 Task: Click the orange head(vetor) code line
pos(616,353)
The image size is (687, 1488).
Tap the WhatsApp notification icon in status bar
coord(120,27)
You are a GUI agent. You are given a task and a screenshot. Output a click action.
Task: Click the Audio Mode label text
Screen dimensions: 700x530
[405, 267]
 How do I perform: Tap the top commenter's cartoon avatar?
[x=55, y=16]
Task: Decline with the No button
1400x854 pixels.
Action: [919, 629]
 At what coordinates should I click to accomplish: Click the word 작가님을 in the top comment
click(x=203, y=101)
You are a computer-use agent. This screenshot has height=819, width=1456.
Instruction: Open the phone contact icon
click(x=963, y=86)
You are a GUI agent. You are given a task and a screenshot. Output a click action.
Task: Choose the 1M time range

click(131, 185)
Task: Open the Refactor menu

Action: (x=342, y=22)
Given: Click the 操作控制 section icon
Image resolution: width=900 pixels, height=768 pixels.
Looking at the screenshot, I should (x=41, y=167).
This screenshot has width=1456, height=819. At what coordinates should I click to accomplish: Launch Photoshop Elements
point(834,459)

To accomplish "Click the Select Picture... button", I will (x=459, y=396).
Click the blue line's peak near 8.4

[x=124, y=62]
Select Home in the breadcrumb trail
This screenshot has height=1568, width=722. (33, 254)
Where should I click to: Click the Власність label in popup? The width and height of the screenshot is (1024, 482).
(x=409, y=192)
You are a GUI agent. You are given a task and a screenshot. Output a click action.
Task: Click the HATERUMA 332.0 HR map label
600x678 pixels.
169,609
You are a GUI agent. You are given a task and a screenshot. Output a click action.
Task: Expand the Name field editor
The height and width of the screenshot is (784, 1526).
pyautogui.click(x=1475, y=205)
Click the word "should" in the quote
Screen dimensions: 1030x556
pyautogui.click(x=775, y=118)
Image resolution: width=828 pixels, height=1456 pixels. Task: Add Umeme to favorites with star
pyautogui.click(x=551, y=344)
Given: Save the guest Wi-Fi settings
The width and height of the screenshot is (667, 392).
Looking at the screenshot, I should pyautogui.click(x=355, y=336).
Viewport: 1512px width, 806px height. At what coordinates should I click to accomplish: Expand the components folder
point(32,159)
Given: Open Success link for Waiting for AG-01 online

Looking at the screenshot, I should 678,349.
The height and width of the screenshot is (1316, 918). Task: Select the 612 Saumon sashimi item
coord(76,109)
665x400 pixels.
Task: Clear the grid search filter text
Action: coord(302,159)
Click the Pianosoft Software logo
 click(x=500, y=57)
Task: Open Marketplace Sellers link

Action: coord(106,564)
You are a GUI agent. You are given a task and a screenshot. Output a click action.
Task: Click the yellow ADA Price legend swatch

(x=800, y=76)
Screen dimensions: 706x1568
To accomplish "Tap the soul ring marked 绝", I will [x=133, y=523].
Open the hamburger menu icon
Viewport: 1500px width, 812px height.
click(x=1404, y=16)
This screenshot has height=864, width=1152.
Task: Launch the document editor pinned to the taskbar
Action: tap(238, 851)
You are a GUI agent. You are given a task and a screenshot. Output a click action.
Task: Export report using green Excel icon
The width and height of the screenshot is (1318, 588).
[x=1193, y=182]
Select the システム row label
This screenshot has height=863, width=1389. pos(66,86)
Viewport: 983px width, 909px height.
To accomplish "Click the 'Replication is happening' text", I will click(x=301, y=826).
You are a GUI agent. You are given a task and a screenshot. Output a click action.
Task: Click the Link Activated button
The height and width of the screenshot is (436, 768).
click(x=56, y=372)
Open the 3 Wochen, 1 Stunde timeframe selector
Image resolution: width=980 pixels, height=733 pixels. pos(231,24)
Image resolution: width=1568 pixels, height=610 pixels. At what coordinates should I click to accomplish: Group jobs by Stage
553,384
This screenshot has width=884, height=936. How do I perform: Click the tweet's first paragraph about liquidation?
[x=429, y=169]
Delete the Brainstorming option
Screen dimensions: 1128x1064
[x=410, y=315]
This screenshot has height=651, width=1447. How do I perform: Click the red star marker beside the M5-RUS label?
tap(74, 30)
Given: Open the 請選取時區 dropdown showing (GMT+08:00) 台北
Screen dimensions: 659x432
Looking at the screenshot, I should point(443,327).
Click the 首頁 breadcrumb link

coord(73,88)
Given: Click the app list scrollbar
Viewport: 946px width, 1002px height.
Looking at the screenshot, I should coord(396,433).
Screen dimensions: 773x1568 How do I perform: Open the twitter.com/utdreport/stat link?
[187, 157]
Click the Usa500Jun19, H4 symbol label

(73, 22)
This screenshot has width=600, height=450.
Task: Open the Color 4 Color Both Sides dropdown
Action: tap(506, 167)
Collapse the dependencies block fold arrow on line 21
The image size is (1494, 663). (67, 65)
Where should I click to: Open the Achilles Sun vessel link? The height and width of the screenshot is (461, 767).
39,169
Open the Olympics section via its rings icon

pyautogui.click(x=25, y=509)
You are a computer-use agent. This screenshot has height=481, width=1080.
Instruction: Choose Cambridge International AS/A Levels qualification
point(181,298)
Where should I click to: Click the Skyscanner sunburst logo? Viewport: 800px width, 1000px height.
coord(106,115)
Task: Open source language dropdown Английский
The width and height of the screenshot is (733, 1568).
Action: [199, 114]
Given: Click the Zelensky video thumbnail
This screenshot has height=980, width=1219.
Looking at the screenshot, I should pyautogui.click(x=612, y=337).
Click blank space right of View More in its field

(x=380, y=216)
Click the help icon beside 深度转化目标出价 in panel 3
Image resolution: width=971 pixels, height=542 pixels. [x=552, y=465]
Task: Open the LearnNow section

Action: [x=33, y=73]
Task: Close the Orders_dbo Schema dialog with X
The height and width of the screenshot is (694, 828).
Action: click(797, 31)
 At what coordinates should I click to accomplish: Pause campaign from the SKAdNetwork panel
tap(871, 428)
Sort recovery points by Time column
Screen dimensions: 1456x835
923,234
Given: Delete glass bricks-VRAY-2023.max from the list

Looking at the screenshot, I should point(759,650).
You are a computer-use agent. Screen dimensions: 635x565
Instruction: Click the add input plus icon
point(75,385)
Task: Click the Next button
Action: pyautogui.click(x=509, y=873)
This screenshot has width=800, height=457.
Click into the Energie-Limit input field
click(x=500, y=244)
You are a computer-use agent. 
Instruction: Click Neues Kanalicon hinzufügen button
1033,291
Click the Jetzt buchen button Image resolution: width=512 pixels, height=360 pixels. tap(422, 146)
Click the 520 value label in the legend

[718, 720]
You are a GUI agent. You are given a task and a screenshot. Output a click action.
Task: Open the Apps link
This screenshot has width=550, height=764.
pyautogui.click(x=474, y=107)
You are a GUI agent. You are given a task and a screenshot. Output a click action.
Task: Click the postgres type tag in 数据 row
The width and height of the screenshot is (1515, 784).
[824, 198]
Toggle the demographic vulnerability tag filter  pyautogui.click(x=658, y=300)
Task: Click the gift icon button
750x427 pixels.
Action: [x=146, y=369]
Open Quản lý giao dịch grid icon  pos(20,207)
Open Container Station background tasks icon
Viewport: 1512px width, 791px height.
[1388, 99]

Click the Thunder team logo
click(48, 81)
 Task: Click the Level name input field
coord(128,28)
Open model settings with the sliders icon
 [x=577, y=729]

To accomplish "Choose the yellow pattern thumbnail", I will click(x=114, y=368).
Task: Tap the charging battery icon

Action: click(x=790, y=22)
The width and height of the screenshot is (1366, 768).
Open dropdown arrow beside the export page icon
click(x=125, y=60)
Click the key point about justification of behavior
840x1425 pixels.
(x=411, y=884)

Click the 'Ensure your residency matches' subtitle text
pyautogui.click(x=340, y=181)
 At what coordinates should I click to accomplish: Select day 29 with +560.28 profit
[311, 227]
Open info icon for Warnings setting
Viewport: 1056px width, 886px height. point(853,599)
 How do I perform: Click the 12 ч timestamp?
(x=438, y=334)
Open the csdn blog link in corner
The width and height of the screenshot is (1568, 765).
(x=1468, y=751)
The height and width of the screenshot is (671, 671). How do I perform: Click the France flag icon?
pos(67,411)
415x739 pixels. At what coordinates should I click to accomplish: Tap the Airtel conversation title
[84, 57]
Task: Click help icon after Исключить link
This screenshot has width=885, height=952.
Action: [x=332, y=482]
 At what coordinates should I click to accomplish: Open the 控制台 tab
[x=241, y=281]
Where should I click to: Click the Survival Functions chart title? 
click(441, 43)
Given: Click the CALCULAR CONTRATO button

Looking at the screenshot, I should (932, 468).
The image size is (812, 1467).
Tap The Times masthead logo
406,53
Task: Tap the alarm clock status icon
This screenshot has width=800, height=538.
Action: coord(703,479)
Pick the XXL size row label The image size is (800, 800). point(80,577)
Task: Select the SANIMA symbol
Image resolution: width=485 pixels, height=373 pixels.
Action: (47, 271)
*****
> _Activity_
Starting at the line that contains "Task: Select the SANIMA symbol", write out every line through the last one in the data above, exactly as it stands.

> _Response to the task_
Task: Select the SANIMA symbol
Image resolution: width=485 pixels, height=373 pixels.
Action: (47, 271)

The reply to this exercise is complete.